§ Stated exercise
Update the holiday scheduling post, starting at "However now that" and ending at "not the others.", with "schedule" changed to "plan".

However now that I'm grown they stopped co-operating. They always seem to go out of their way to schedule events for the same days and times and then both pressure me to come to their event and not the others.

Thanksgiving my dad and step mom were mad because I was only at their house for 30 minutes and didn't eat because my mom called and said she was serving one hour earilier then previously stated. This christmas my mom & step-dad are made because I came late and didn't eat because my dad who normally does a christmas brunch decided he wanted to have christmas dinner instead.

What can i do to make thing smoother between my parents are not get caught in the middle of their silliness? Also how can I get them to stick to the agreed upon time?

2006-12-27 03:38:45 · 7 answers · asked by WriterChic 3 in Family & Relationships Family

I always set the time, but then they change them. I have a huge paternal family asking my dad to change the time won't work due to all the family coming. My mom has small gatherings but shes like the black Martha Stewart no one can eat until everyone is there. I live in a one bedroom apartment that can't hold everyone. Plus my mom and step mom in the same house is a cops episode waiting to happen.

§ Collected data
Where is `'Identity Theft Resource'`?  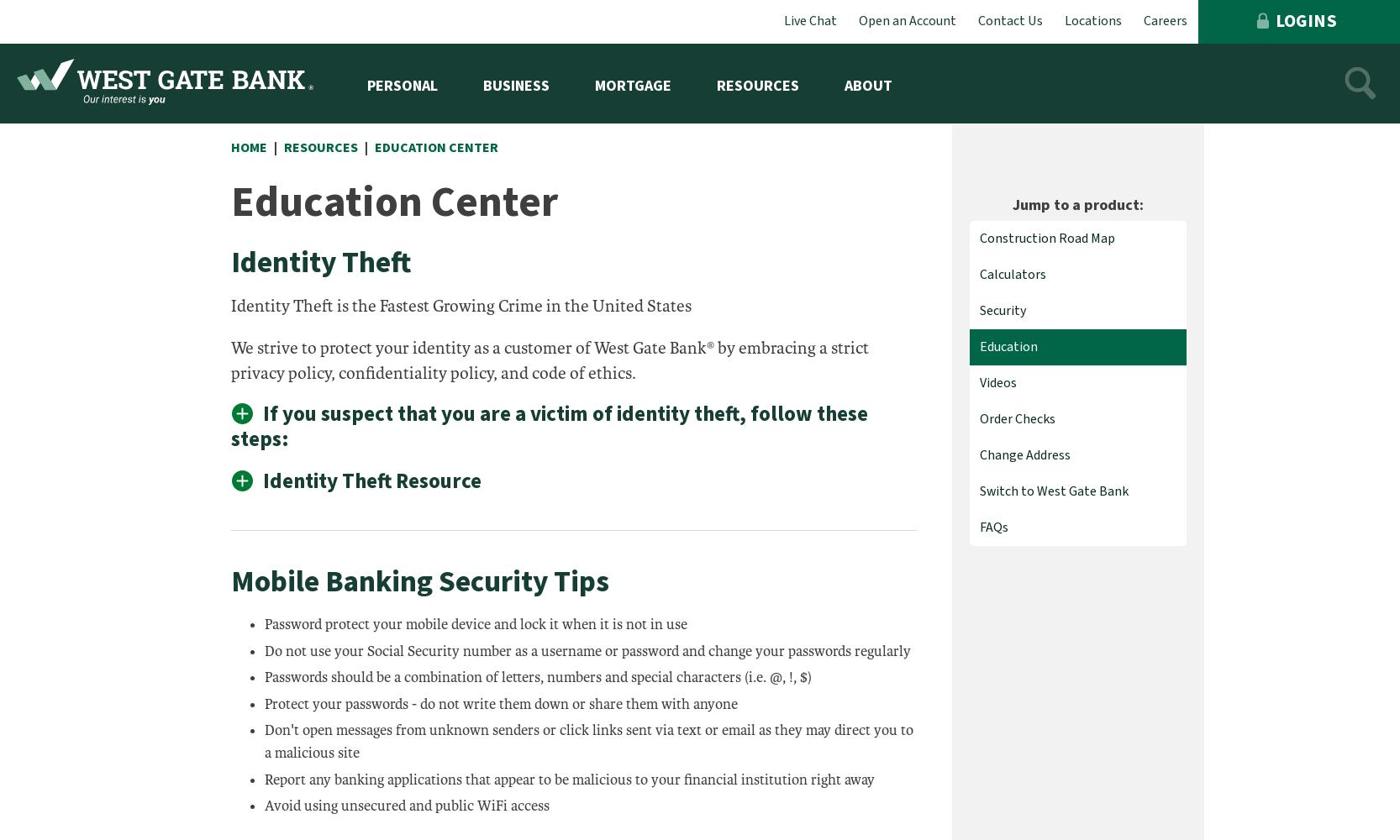
'Identity Theft Resource' is located at coordinates (370, 480).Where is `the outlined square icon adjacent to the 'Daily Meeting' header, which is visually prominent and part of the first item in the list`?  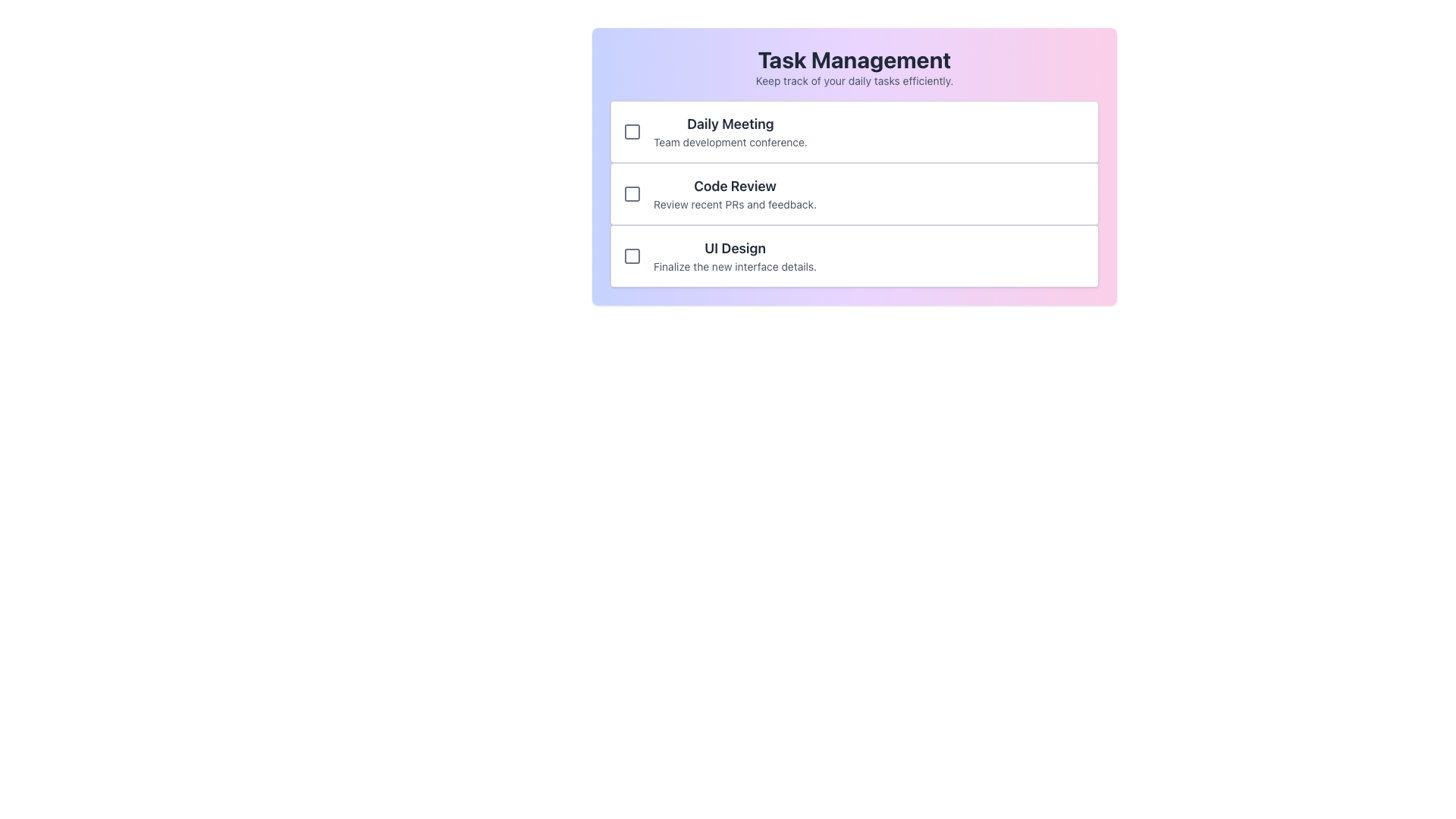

§ Reply
However now that I'm grown they stopped co-operating. They always seem to go out of their way to plan events for the same days and times and then both pressure me to come to their event and not the others.